Produced | OSC Open Source Community (ID: oschina2013)
Google uses many different operating system platforms internally, including Linux. More than 15 years ago, Google chose to build its internal Linux distribution  Goobuntu based on Ubuntu LTS , mainly because Ubuntu was user-friendly, easy to use, and offered many great features. In addition, LTS will receive 2+ years of security updates from Canonical.
According to the official introduction , Goobuntu is a Linux distribution that Google has been using for a long time. But the two-year update cycle of Ubuntu LTS means that Google has to upgrade every machine in its more than 100,000 devices before the operating system EOL. This is a very difficult and time-consuming job, after all having all engineers configure their workspace from scratch every two years is a serious blow to productivity and an irresponsible option from an economic point of view.

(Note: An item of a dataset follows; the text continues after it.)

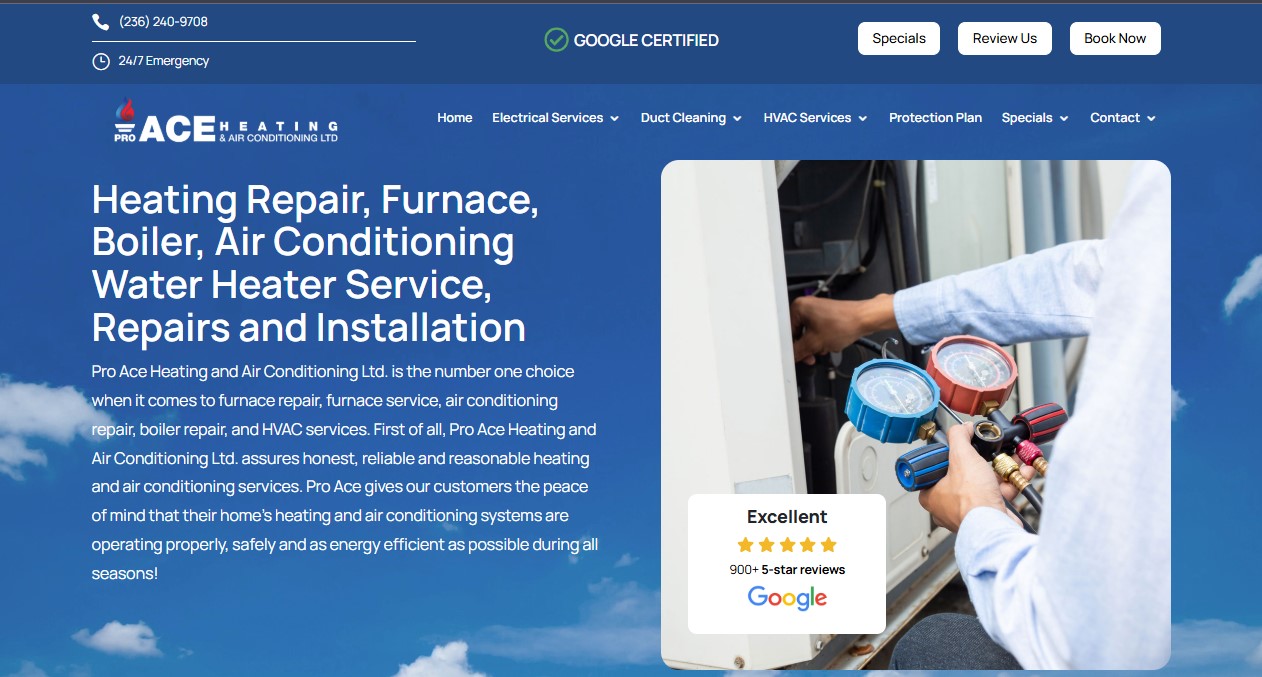The image size is (1262, 677).
Task: Click the Specials button in top bar
Action: click(899, 38)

Google also faces the challenge of major version upgrades of software packages during each operating system life cycle, as this may require major changes to the software configuration. To automate this process, Google engineers wrote an unattended upgrade tool to deal with many common problems. This "automated upgrade" means most Googlers don't need to manually upgrade by reinstalling their machines and recreating all configurations. To do this, though, Google needs to thoroughly test the upgrade process and check that all major packages that have changed continue to work (in Ubuntu, upgrades between major versions can be as many as thousands of packages). Sometimes it's difficult to provide automation in the event that a package is deprecated and engineers have to decide how to move forward.
It is said that it usually takes a year for Google to complete all Goobuntu upgrades, and the whole process is a huge pressure for the team. And many times they encounter bugs that have been fixed upstream, but those improvements are never merged into the LTS version used.
So Google turned to a rolling update distribution, but instead of the well-known rolling update distribution Arch Linux, it built gLinux Rodete (Rolling Debian Testing) based on the Debian testing branch.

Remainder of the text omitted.